The task:
Each entry must be given again exactly; images do not belong in the copy.

Given records:
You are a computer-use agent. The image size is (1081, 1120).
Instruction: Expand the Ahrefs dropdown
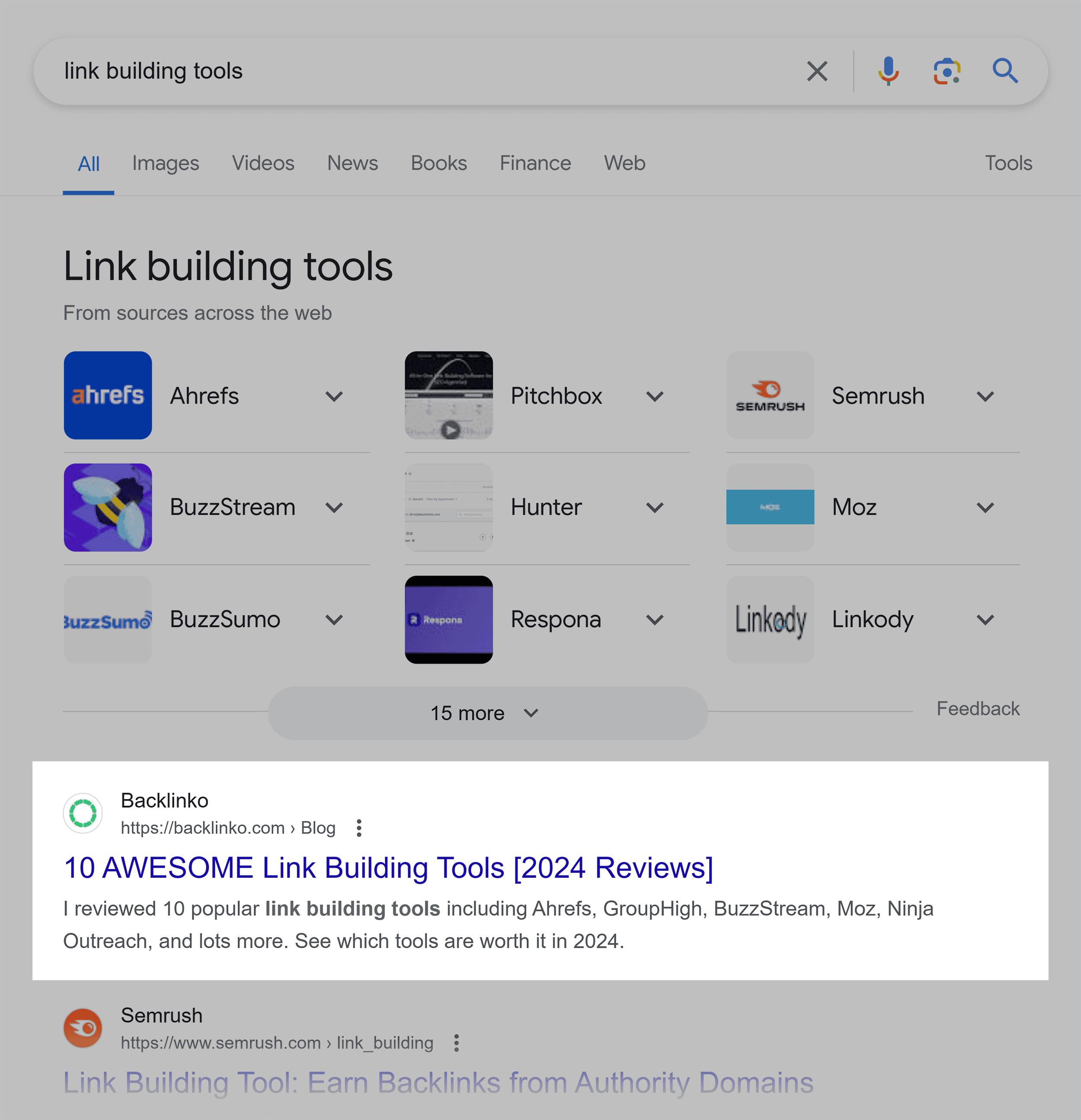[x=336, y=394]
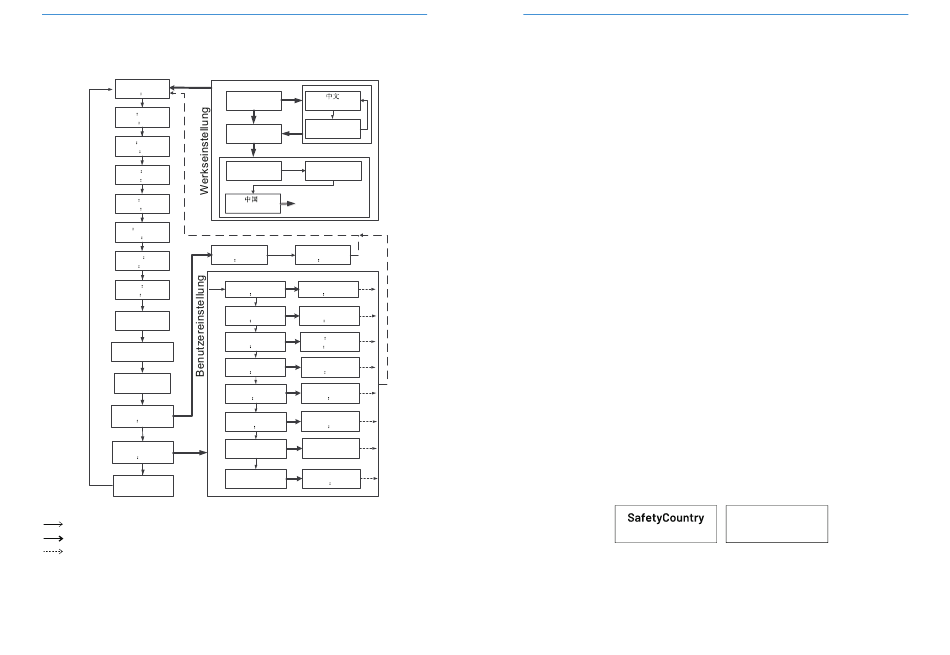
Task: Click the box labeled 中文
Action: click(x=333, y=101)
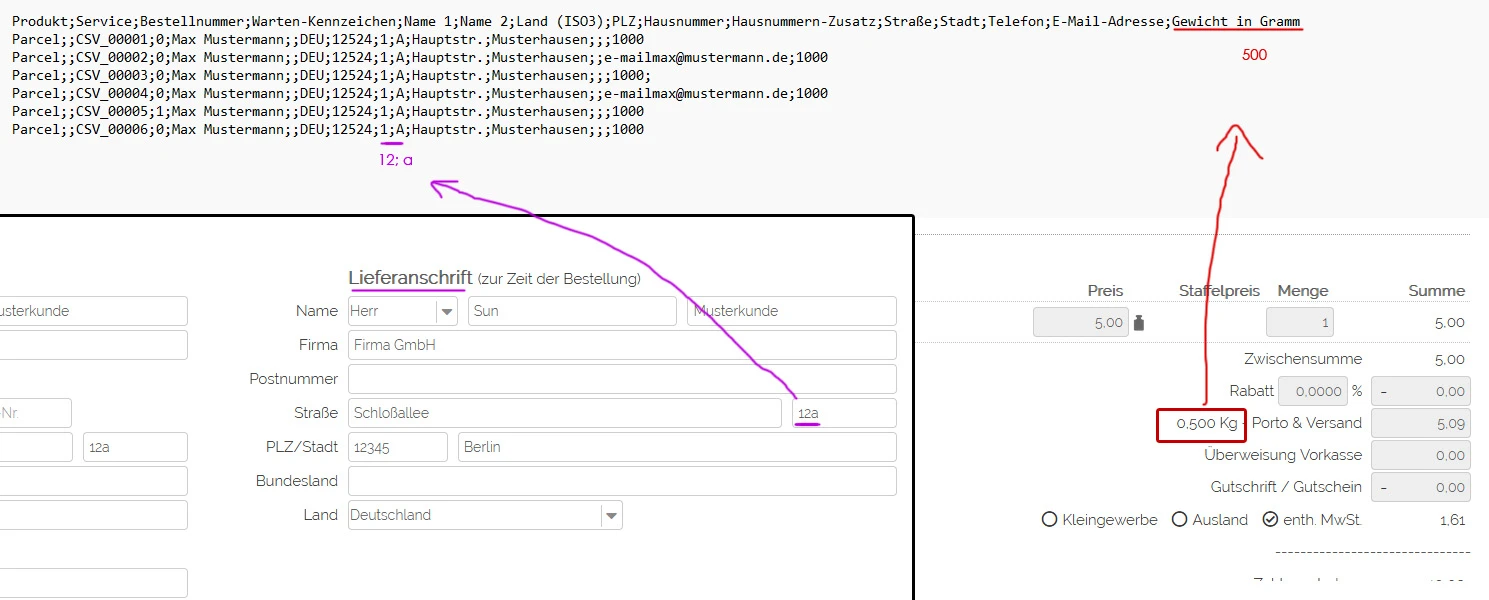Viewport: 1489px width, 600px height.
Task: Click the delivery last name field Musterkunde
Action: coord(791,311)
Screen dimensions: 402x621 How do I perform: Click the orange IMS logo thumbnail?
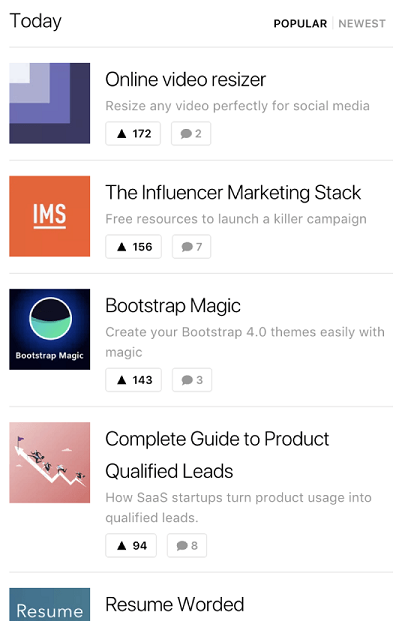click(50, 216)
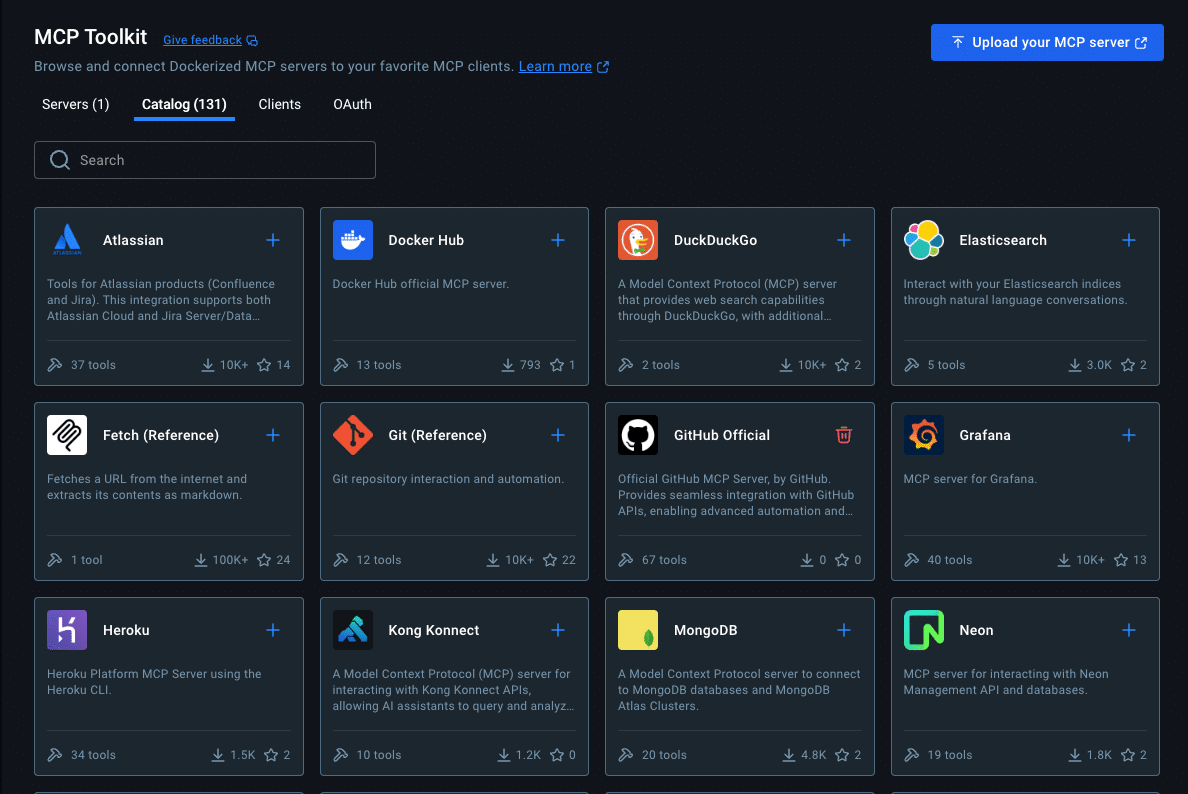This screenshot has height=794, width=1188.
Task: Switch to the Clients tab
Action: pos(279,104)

Result below:
You are a computer-use agent. The image size is (1081, 1120).
Instruction: Expand the Ahrefs dropdown
[x=336, y=394]
Task: Click the box labeled 中文
Action: click(x=333, y=101)
Viewport: 1489px width, 600px height.
Task: Click the delivery last name field Musterkunde
Action: coord(791,311)
Screen dimensions: 402x621 How do I perform: Click the orange IMS logo thumbnail?
click(50, 216)
This screenshot has height=794, width=1188.
Task: Switch to the Clients tab
Action: pos(279,104)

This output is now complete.